日野自動車はエンジン認証不正問題で、米国当局に約1800億円の制裁金を支払うことに合意しました。しかし、日本国内では金銭的な制裁は一切なし。このような「海外では高額な賠償、日本ではほぼゼロ」というケースは他の日本企業でも見られています。
この記事では、なぜ日野が米国で多額の制裁金を支払い、日本では負担がないのか?その背景にある「訴訟制度」「証拠開示」「企業対応」の違いを詳しく解説します。
1.米国と日本で制裁の差が生まれる理由
①訴訟制度の違いー米国には「クラスアクション」がある
米国では「クラスアクション(集団訴訟)」が一般的です。
・少人数の原告が同じ立場の被害者を代表して訴訟を起こすことが可能。
・判決は原告だけでなく、該当する全員に適用されるため、企業は数百億円規模の賠償を支払うことがある。

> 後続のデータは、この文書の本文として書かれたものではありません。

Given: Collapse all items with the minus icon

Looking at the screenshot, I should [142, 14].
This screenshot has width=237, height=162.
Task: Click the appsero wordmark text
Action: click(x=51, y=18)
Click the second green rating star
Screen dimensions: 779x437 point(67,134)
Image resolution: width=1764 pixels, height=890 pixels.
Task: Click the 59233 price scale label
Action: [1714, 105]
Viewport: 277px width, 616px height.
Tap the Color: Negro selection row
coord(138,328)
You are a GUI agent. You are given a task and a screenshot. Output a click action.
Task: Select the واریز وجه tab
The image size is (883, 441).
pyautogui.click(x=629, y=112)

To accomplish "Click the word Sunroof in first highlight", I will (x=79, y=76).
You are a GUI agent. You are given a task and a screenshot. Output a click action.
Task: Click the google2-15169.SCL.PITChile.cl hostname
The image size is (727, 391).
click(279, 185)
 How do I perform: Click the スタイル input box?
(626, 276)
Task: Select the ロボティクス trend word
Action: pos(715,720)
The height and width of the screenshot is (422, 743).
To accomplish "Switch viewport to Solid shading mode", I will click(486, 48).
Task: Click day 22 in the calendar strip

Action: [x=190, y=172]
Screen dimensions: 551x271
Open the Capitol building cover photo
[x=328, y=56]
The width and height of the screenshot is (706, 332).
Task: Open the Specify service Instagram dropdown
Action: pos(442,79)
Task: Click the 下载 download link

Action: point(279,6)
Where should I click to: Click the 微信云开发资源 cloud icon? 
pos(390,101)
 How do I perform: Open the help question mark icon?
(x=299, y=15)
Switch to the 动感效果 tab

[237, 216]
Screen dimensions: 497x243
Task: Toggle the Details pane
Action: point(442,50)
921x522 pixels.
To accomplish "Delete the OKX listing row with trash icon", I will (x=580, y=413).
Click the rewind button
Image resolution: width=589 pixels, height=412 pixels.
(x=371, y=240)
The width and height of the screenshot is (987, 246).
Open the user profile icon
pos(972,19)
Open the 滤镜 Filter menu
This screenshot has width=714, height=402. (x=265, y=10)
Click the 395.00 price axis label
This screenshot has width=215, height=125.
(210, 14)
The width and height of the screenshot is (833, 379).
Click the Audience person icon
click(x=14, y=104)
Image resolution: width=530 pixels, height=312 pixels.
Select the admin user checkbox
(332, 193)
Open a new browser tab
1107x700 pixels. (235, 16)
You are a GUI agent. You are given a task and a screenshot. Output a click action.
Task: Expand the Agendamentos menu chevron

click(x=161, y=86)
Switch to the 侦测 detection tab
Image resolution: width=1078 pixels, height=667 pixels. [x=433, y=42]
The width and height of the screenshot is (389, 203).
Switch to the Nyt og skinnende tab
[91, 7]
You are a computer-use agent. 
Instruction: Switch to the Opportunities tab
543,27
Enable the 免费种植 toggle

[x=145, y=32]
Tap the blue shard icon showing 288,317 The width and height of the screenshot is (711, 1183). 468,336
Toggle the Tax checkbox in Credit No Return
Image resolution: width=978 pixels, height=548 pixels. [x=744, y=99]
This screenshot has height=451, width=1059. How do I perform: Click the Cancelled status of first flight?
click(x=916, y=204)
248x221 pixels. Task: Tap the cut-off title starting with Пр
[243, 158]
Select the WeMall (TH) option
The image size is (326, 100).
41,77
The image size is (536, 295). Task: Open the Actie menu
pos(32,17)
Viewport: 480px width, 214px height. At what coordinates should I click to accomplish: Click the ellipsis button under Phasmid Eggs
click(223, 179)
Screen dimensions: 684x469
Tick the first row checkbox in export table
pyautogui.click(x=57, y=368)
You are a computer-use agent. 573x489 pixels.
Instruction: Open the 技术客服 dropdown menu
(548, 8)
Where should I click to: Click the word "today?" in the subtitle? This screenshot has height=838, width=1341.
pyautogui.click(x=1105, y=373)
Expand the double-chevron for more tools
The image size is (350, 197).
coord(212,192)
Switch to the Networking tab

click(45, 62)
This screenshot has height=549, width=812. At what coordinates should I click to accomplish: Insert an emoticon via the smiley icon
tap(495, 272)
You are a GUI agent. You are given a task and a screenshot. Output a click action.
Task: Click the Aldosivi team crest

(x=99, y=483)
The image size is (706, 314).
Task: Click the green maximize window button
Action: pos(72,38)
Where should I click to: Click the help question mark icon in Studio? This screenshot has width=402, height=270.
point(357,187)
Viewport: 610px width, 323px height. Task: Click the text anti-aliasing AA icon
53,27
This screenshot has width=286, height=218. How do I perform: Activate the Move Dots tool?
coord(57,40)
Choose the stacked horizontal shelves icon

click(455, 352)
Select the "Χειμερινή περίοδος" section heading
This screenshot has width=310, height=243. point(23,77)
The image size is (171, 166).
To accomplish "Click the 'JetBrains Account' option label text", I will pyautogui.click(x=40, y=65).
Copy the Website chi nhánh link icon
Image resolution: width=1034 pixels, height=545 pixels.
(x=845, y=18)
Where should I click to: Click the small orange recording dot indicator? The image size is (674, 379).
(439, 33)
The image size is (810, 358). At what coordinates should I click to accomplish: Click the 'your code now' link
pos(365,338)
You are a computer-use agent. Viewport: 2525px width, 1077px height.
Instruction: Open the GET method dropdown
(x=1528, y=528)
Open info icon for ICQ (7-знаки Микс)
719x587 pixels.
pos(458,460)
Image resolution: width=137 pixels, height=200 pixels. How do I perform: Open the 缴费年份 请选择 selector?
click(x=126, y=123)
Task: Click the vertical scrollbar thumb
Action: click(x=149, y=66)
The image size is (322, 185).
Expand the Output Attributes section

・被害者が多いほど賠償額が跳ね上がる仕組みで、日本企業も巨額の支払いを余儀なくされる。
一方、日本ではクラスアクション制度がないため、
・個人が高額な訴訟費用を負担する必要があり、裁判を起こしにくい。
・その結果、日本国内では企業に対する賠償請求がほとんど発生しない。
②証拠開示制度の違いー米国の「ディスカバリー制度」
米国では「ディスカバリー制度」という強力な証拠開示の仕組みがあります。
・訴訟当事者は裁判で必要とされる証拠をすべて開示する義務がある。
・企業の内部資料が裁判で使われるため、株主や消費者が不正を立証しやすい。
日本にはこの制度がなく、原告は企業の不正を証明するための証拠を自力で集めなければいけない。
・企業側が情報を隠しやすく、裁判で勝つことが極めて難しい。
・そのため、日本では企業の不正に対して株主が訴訟を起こすこと自体が少ない。
③企業の対応ー日本企業は海外では早期和解、日本では放置
日本企業は米国などで訴訟を起こされると、
・長引く訴訟コストを避けるために早期和解を選ぶことが多い。
・訴訟が拡大すれば数千億円規模の損害賠償につながる可能性があるため、一定額を支払ってでも決着をつける。
一方、日本では訴訟自体が少なく、企業側も積極的に賠償することはほぼない。
・実際に日野自動車のエンジン不正問題では、日本国内での金融的制裁はゼロだった。
・これは過去のトヨタのリコール問題でも同様で、日本の株主は賠償を受けられず、海外の投資家だけが救済された。
2.なぜ日本では訴訟が起きないのか?
①株主が訴訟を起こすハードルが高い
日本でも証券訴訟(企業の不正による株価下落に対する損害賠償請求)は可能だが、
・訴訟を起こすには莫大な費用がかかる。
・企業の不正を証明するには内部資料が必要だが、日本ではディスカバリー制度がないため証拠を集めにくい。
・その結果、日本の株主は「どうせ勝てない」と考え、訴訟を起こさない。
②消費者訴訟の制度が不十分
3.今後の課題ー日本でも制裁を強化すべきか?
このような状況を受け、「日本の制裁は甘すぎる」との批判が高まっている。
東北大学の森田教授は「日本も不正に対する制裁を強めるべきだ」と主張しているが、一方で米国型のクラスアクションには強い反発がある。
>過剰な訴訟リスクが企業の競争力を奪う
>企業が潰れるほどの賠償金を支払うことになる可能性がある
東京大学の後藤教授は「役員が不正を放置したのに、最終的に会社が賠償金を払うのは不公平」と指摘しており、単純にクラスアクションを導入すれば解決する問題ではない。
海外と比べて日本では企業の不正に対する制裁が甘いのは事実。「不正を防ぐために厳しくすべき」という声と「過剰な賠償は企業の負担になる」という意見のバランスをどう取るかが今後の課題となる。